El vicepresidente de Estados Unidos, Mike Pence, anunció en Houston nuevas sanciones petroleras contra el gobierno en disputa de Venezuela. El objetivo de la medida son 34 buques petroleros y dos compañías que participaban en el transporte de crudo del país suramericano al régimen de Cuba.
“El petróleo es la línea vital del régimen corrupto”, dijo el vicepresidente Pence en un discurso ante la comunidad venezolana en Texas, en donde también estuvo presente el representante del gobierno de Juan Guaidó en EE.UU., Carlos Vecchio.
“El petróleo es la sangre que mantiene vivo al régimen de Maduro pero el petróleo es venezolano no cubano”, aseguró el vicepresidente norteamericano.
Pence reafirmó el apoyo del gobierno del presidente Donald Trump a Guaidó y a la búsqueda de una salida del presidente en disputa, Nicolás Maduro, del poder.
“La lucha por la libertad en Venezuela ya comenzó y creo que se acerca el día cuando el país esté libre una vez más”, dijo Pence en un auditorio de la Universidad Rice.

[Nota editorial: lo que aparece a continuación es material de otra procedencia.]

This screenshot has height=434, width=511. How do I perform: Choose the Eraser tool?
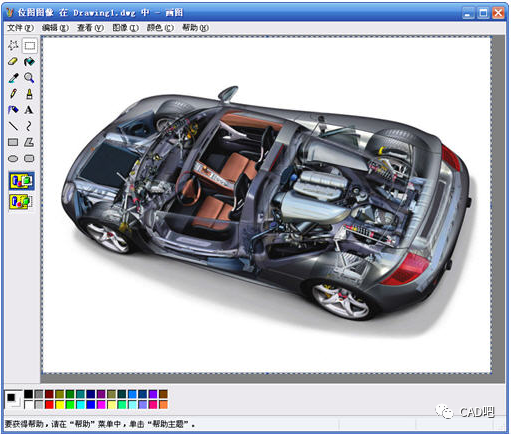point(13,62)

Antes de dar su discurso, Pence se reunió con migrantes venezolanos residentes en Houston, quienes le hablaron sobre la situación en el país y le contaron los motivos por los que habían decidido salir de Venezuela.

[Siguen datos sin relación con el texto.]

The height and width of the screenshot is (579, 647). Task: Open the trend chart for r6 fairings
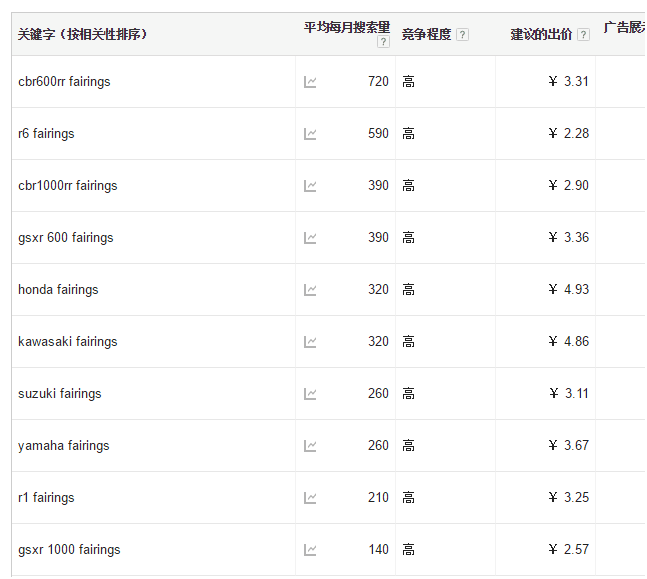coord(310,134)
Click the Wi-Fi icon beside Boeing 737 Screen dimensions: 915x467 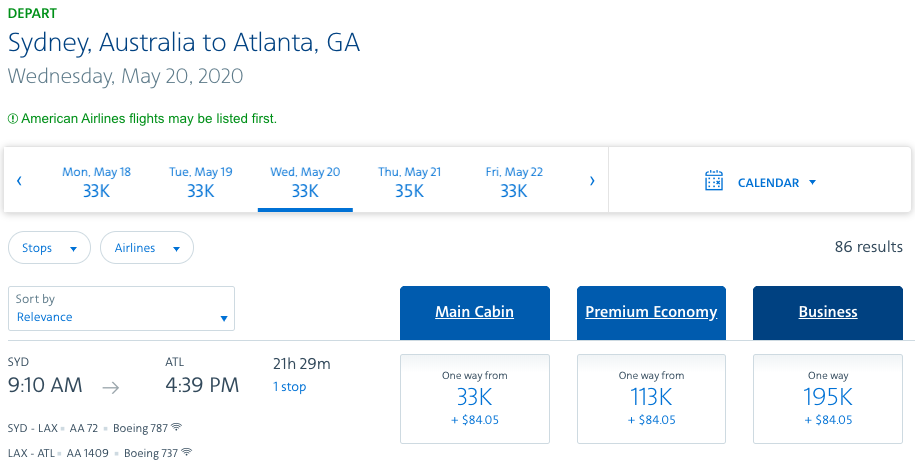pyautogui.click(x=187, y=451)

Acompañado por el representante del gobierno interino en Estados Unidos, Pence escuchó a los migrantes y reafirmó el apoyo del presidente Donald Trump al pueblo venezolano.
Los exiliados, decenas de países del mundo y muchos venezolanos en el país anhelan la puesta en marcha de una transición basada en la agenda del presidente encargado Juan Guaidó, que incluye lo que definen como el cese de la transición, la instalación de un gobierno provisional y elecciones libres.